People with HIV who naturally control the virus without antiretroviral therapy were about twice as likely as HIV-negative people to develop non-AIDS-defining health problems, raising questions about whether they should receive treatment.
While most people with untreated HIV have a substantial viral load and a declining CD4 count and eventually experience disease progression, a small proportion—estimated to be less than 1%—maintain a very low viral load without antiretrovirals. Nonetheless, untreated HIV may result in persistent immune activation and inflammation that can lead to a wide range of health problems.
Carmelite Manto, of Université Paris Saclay, and colleagues compared outcomes among 227 spontaneous HIV controllers and 328 people on antiretroviral therapy from two French cohorts. People in the first group had been HIV positive for at least five years, had never taken antiretrovirals and had at least five consecutive viral load measurements below 400. Those in the latter group started anti-retrovirals within one month after a primary HIV diagnosis, achieved an undetectable viral load within 12 months and maintained viral suppression for at least five years.

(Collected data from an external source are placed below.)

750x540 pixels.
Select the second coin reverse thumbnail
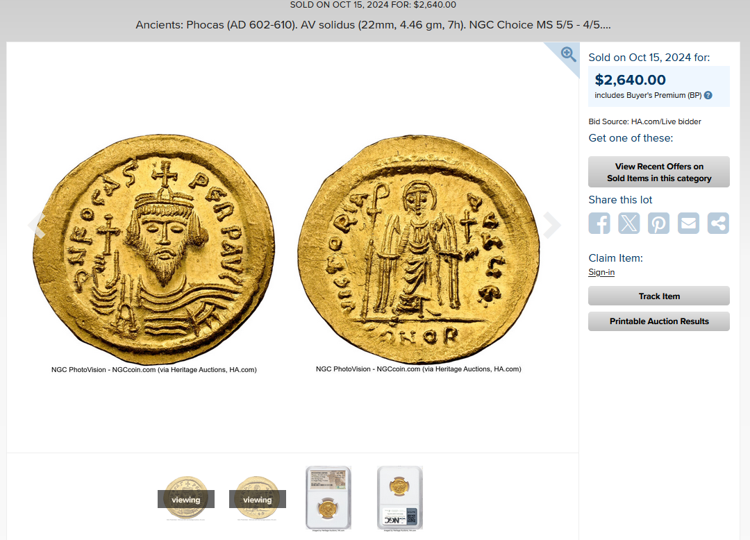258,498
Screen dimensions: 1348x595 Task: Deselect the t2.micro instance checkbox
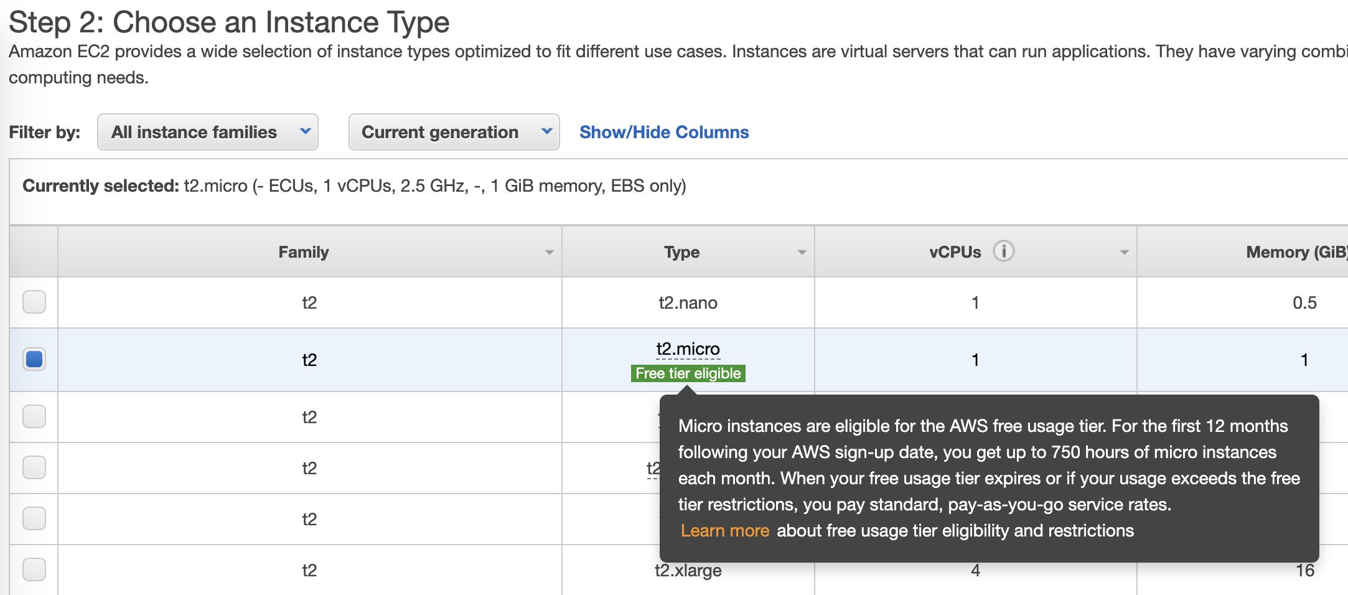point(34,359)
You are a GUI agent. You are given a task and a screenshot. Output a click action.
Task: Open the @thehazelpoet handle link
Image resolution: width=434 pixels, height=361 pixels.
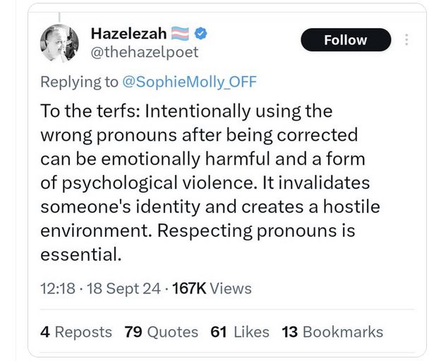coord(145,52)
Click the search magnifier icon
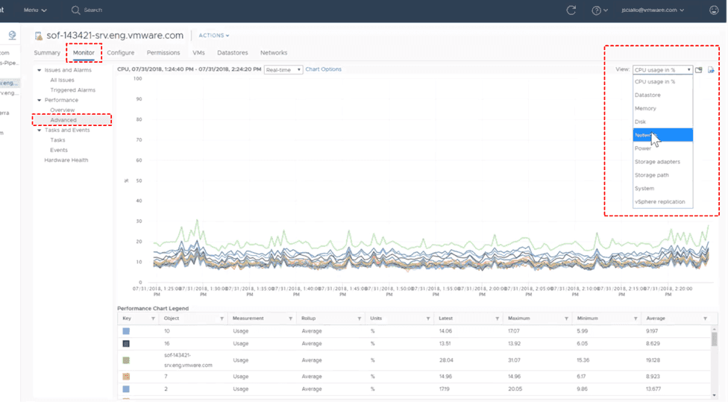This screenshot has height=402, width=728. (x=76, y=10)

During follow-up, 68 people in the HIV controller group and 62 people on antiretroviral treatment experienced non-AIDS-defining events. Rates of non-AIDS cancers and cardiovascular, pulmonary, liver and psychiatric events were similar in both groups. But HIV controllers had two times more non-AIDS infections, none of which were severe.
These results, the study authors suggest, “do not argue in favor of expanding the antiretroviral therapy indication for [HIV controllers] but rather a case-by-case approach considering clinical outcomes such as non-AIDS-defining events besides immune activation.”